• _Work to do_
Copy out the material below word for word, leaving out the pictures.
· · · · · · ·
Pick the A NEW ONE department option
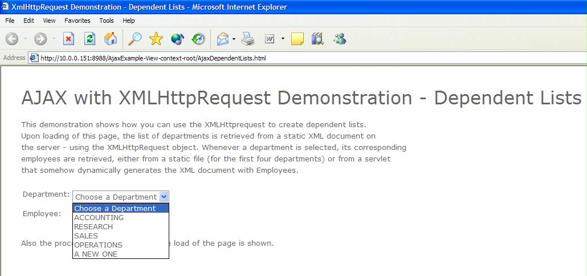Screen dimensions: 587x276 pyautogui.click(x=96, y=254)
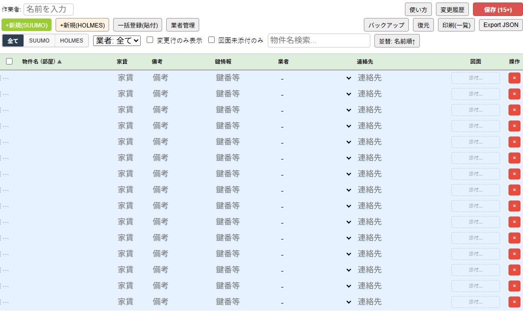Delete the first row with red × button
This screenshot has height=311, width=523.
514,78
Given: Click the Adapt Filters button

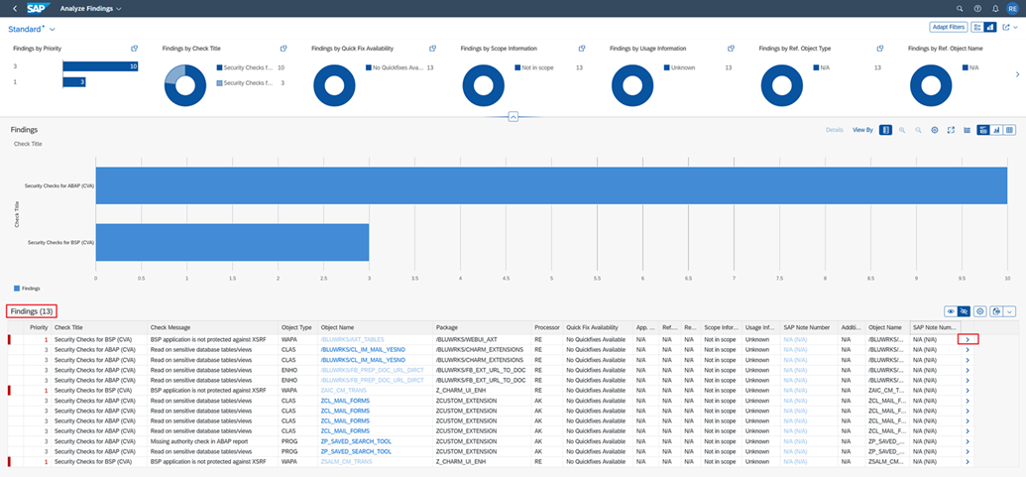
· · · · · · ·
• _Expected answer_
Pick the A NEW ONE department option
Screen dimensions: 587x276 pyautogui.click(x=96, y=254)
Delete the first row with red × button
This screenshot has height=311, width=523.
514,78
Given: Click the Adapt Filters button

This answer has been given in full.